## WORK INSTRUCTIONS
Transcribe, exactly as they appear, only the lines from the one holding "Given: Collapse the DS-NDMP tree row" through the end of the entries below.

BEGIN GIVEN RECORDS

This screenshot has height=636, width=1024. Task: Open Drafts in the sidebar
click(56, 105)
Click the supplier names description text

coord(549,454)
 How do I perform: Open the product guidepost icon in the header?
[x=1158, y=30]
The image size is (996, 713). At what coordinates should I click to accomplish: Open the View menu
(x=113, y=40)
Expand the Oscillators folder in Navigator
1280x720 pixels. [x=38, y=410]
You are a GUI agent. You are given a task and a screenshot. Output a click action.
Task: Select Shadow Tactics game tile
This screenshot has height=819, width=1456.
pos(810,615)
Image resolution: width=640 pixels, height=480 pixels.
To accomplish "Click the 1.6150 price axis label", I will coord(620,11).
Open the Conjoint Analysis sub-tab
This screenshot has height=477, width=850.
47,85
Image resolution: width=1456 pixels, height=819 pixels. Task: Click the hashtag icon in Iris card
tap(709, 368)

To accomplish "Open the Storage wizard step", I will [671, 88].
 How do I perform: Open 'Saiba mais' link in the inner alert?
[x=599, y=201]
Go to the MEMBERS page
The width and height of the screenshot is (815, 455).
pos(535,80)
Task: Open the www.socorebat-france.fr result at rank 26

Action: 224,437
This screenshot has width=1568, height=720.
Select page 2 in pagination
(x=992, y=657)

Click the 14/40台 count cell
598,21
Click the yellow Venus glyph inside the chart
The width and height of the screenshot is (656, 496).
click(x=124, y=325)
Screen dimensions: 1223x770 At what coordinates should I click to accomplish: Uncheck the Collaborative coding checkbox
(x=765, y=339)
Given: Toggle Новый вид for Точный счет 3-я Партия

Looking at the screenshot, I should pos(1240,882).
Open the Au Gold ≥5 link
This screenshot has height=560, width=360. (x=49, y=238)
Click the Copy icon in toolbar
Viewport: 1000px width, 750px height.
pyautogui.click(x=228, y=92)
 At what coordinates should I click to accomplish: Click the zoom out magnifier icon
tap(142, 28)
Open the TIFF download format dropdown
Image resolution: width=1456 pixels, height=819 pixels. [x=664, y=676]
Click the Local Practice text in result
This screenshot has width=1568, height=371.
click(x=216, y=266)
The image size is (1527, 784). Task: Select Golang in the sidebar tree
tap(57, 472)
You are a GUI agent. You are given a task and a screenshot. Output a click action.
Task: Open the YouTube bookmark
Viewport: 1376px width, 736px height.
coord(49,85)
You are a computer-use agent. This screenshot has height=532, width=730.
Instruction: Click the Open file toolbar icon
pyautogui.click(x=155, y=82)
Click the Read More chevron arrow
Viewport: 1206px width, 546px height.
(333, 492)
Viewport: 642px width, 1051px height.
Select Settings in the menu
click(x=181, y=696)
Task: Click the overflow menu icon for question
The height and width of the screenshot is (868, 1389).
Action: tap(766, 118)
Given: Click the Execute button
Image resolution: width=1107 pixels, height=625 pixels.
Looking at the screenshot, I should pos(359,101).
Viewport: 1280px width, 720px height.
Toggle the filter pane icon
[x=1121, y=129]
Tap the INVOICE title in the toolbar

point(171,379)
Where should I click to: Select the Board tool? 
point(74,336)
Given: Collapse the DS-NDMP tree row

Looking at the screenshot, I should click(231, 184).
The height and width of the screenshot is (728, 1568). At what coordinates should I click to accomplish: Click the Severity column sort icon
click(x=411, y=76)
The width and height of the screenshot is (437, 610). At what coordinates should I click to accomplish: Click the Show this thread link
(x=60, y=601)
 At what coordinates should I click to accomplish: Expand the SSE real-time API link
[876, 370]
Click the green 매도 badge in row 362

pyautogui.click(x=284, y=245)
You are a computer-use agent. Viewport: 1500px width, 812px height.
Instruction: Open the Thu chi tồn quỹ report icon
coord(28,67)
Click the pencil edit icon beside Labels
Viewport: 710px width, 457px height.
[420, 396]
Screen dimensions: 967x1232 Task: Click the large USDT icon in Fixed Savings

END GIVEN RECORDS

## WORKED SOLUTION
Given: Collapse the DS-NDMP tree row

Looking at the screenshot, I should click(231, 184).
The height and width of the screenshot is (728, 1568). At what coordinates should I click to accomplish: Click the Severity column sort icon
click(x=411, y=76)
The width and height of the screenshot is (437, 610). At what coordinates should I click to accomplish: Click the Show this thread link
(x=60, y=601)
 At what coordinates should I click to accomplish: Expand the SSE real-time API link
[876, 370]
Click the green 매도 badge in row 362

pyautogui.click(x=284, y=245)
You are a computer-use agent. Viewport: 1500px width, 812px height.
Instruction: Open the Thu chi tồn quỹ report icon
coord(28,67)
Click the pencil edit icon beside Labels
Viewport: 710px width, 457px height.
[420, 396]
Screen dimensions: 967x1232 Task: Click the large USDT icon in Fixed Savings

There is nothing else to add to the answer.